More broadly, WGS, particularly when combined with epidemiologic, network, and other laboratory data, may be a powerful tool for elucidating transmission patterns of disease and the speed of spread, within and across populations and across geographic boundaries.12,16 Potential programmatic uses of transmission models include estimating the source of an identified strain (such as a highly antimicrobial-resistant strain), where and within what time frame it may spread (roughly akin to hurricane tracking), and based on these estimates, deployment of public health resources (e.g., enhanced surveillance, screening, or control efforts) to address a rapidly developing cluster of genetically related gonococcal infections. When genomic data point to regional or cross-jurisdictional transmission patterns not otherwise known because of epidemiologic data limitations, transmission models may also foster regional or cross-jurisdictional collaborative prevention and control efforts. Greater understanding of the degree of genetic similarity between isolates from recent transmission events would move the STD field toward these goals. For example, studies comparing genetic relatedness of isolates collected from patients, their named partners, others in their sexual network, and persons unlikely to be in the patients’ sexual networks can assist with development of models that determine the likelihood of transmission between persons or groups of people.

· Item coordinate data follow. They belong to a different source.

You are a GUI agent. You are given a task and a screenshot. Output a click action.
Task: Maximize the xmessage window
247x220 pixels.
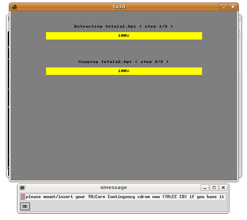tap(214, 188)
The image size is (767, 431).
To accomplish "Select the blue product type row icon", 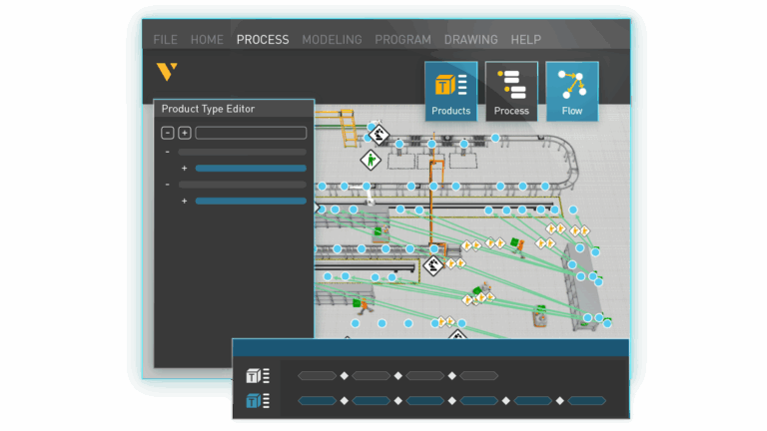I will (x=258, y=401).
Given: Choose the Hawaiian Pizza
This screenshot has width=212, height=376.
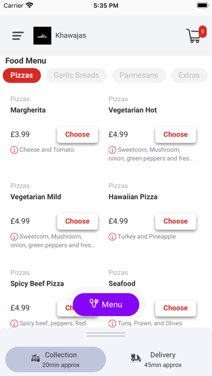Looking at the screenshot, I should (x=176, y=221).
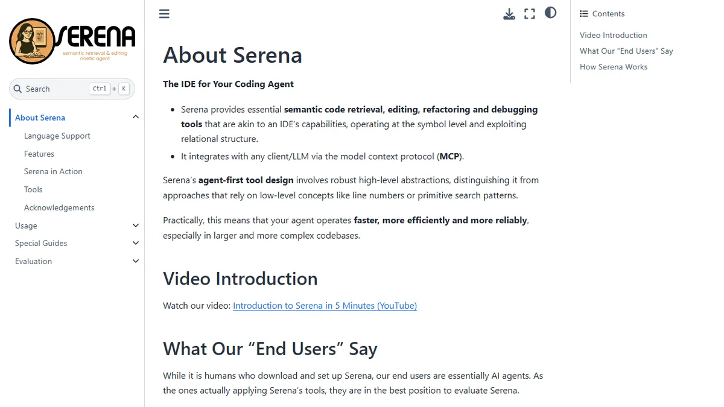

A critical consideration for the previously mentioned applications is where sequencing and genomic analyses would be performed—at the local, state, regional, or federal level? If conducted at the local or state level (which might facilitate more rapid analyses and closer integration into a local response), substantial investments in data systems, storage, and computing power, software packages, and analytic expertise would be needed. It also may be worth considering the ethical, legal, and scientific issues that will arise if WGS analyses are used in legal and forensic investigations of sexual assault and abuse that involved gonorrhea transmission.
In this commentary, we frame the necessary dialogue and highlight the important questions that need to be addressed to fully take advantage of the opportunities that WGS may offer to public health detection and response for gonorrhea. As technologies have improved and scaled-up, WGS has become faster and cheaper. In an era of diminishing public health and STD program resources, investments in new approaches must be made thoughtfully. Whole genome sequencing is a potentially powerful tool for controlling gonorrhea and slowing the spread of AMR, but like any new technology, thoughtful consideration should be given to if, when, and how WGS should best inform gonorrhea treatment, surveillance, and programmatic action.
Footnotes
Conflict of Interest: None declared.
Disclaimer: The findings and conclusions in this report are those of the authors and do not necessarily represent the official position of the Centers for Disease Control and Prevention.